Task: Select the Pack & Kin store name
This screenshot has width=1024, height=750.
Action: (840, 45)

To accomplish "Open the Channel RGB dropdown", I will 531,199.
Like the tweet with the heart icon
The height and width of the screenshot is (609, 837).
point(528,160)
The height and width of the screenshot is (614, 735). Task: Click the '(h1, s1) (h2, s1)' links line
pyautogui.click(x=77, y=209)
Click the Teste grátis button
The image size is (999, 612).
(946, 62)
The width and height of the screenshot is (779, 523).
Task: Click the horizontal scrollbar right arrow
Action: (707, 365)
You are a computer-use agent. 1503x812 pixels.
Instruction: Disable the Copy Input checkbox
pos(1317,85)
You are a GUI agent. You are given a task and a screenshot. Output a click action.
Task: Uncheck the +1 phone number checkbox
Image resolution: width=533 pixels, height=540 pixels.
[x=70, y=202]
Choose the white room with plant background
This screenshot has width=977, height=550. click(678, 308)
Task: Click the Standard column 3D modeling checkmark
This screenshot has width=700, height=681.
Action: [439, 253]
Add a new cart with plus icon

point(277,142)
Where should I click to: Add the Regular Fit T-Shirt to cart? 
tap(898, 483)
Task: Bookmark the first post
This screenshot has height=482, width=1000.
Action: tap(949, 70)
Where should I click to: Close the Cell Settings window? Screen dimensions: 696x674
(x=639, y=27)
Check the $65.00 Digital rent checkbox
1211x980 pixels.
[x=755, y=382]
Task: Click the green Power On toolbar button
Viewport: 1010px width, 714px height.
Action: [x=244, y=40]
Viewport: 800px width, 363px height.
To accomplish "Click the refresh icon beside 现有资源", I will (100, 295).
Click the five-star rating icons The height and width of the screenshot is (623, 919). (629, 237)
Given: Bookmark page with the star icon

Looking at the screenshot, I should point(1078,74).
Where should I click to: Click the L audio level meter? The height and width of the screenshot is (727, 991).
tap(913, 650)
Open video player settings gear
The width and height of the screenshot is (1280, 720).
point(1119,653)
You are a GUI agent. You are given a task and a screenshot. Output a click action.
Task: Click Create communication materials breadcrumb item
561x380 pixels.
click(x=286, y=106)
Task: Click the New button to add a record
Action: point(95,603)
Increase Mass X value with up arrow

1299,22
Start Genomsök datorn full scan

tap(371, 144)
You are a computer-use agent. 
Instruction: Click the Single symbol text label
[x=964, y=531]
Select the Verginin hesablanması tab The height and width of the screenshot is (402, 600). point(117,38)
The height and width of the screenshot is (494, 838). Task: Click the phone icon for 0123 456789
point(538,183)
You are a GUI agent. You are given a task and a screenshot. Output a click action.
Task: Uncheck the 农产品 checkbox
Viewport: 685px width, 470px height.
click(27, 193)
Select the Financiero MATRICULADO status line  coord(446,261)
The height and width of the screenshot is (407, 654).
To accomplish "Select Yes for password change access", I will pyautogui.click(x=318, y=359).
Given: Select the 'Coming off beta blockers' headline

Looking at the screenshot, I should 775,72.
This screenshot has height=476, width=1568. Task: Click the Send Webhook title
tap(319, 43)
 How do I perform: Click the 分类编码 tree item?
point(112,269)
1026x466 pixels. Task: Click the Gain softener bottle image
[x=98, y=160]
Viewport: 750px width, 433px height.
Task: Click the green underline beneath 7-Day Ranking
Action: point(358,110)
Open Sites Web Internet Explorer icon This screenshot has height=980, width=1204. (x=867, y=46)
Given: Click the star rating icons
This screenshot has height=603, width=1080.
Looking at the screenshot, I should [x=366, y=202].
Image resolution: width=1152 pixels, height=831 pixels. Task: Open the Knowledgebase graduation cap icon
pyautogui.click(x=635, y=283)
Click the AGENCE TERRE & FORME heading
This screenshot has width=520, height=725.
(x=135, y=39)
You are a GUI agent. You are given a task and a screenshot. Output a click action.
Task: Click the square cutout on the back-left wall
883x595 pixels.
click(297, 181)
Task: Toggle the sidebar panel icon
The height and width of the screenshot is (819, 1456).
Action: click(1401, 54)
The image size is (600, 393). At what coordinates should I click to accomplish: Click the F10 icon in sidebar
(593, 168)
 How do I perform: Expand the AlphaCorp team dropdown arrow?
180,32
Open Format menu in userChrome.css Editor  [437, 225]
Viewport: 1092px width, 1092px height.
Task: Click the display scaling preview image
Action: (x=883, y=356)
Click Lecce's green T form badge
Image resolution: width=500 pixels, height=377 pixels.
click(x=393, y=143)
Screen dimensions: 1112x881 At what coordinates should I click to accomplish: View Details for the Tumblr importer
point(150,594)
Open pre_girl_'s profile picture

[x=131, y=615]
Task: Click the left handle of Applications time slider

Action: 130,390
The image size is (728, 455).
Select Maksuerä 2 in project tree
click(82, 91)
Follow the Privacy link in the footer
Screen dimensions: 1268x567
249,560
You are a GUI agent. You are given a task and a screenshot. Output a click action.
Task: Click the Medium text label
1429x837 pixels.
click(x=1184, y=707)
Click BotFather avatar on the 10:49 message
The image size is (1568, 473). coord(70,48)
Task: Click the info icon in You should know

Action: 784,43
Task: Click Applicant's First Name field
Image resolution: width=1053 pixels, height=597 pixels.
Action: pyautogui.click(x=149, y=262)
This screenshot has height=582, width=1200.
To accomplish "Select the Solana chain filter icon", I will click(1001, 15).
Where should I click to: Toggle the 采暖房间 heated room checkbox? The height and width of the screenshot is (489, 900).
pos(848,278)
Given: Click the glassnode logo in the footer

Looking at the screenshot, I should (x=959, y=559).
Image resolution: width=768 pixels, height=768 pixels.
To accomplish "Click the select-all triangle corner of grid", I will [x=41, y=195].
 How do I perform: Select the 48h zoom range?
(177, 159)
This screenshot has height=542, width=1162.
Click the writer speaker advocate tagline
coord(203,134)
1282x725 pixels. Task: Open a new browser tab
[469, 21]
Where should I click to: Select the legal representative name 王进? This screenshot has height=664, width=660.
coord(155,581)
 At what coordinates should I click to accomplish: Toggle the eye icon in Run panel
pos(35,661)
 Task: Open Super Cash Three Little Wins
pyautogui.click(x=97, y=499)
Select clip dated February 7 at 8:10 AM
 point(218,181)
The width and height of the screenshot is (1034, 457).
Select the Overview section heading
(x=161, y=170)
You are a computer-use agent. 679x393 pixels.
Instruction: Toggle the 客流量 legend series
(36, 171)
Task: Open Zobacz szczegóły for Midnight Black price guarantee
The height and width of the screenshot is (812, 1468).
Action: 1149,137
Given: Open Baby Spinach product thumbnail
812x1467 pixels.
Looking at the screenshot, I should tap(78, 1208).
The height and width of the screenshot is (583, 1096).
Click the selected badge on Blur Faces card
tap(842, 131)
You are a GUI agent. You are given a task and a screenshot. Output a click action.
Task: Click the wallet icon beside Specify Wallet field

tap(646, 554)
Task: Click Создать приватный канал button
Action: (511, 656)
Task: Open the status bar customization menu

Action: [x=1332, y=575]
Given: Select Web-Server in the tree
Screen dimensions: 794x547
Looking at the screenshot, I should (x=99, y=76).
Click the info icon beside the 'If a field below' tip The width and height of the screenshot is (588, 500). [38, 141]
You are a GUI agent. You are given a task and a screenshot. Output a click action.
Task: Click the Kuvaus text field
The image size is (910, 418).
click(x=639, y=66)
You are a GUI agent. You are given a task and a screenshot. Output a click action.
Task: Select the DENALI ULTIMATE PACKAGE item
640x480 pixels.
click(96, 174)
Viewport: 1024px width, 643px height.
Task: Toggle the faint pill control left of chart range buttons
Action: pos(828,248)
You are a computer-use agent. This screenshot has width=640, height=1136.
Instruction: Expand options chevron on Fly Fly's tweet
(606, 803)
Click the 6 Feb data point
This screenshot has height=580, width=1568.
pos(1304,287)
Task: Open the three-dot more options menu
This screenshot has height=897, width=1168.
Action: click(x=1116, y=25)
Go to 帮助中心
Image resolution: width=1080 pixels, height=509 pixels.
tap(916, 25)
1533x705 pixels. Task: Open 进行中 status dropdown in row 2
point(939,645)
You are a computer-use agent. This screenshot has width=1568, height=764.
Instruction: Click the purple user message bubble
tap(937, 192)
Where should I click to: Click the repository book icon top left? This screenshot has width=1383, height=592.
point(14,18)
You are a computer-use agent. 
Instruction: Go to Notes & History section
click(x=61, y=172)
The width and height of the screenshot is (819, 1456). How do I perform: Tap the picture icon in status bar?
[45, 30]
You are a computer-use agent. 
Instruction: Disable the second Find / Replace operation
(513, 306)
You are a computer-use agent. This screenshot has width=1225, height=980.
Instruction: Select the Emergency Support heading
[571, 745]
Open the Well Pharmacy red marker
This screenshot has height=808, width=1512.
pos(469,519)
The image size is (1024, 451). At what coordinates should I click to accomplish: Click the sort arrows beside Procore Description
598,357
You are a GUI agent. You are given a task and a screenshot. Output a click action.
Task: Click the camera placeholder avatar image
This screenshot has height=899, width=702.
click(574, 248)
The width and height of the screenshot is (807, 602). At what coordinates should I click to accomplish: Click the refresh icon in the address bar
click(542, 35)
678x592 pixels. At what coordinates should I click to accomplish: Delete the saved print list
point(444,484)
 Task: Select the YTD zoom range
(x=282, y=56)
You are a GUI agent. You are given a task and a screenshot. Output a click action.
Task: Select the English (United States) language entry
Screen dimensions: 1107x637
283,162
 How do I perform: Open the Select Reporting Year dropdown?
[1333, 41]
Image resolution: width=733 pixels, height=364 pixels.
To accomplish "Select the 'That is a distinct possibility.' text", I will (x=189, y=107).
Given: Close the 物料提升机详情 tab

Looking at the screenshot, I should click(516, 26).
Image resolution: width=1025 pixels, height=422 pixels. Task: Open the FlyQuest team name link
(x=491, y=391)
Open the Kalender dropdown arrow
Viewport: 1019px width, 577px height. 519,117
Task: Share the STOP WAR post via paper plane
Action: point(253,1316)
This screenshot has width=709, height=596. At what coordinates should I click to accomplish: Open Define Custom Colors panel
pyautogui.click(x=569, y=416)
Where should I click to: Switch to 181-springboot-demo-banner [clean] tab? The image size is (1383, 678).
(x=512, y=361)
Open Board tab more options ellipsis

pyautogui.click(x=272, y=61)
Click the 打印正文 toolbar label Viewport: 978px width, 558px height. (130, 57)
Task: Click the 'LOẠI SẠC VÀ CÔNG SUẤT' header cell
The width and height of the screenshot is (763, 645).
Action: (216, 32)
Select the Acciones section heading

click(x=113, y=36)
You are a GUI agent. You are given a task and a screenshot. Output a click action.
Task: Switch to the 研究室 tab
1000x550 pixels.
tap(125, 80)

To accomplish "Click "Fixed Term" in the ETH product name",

+---+

What you need to do
From the opening line of the data above through the line holding "Click the Teste grátis button", give every line again exactly as it stands.

Answer box
Task: Select the Pack & Kin store name
This screenshot has width=1024, height=750.
Action: (840, 45)

To accomplish "Open the Channel RGB dropdown", I will 531,199.
Like the tweet with the heart icon
The height and width of the screenshot is (609, 837).
point(528,160)
The height and width of the screenshot is (614, 735). Task: Click the '(h1, s1) (h2, s1)' links line
pyautogui.click(x=77, y=209)
Click the Teste grátis button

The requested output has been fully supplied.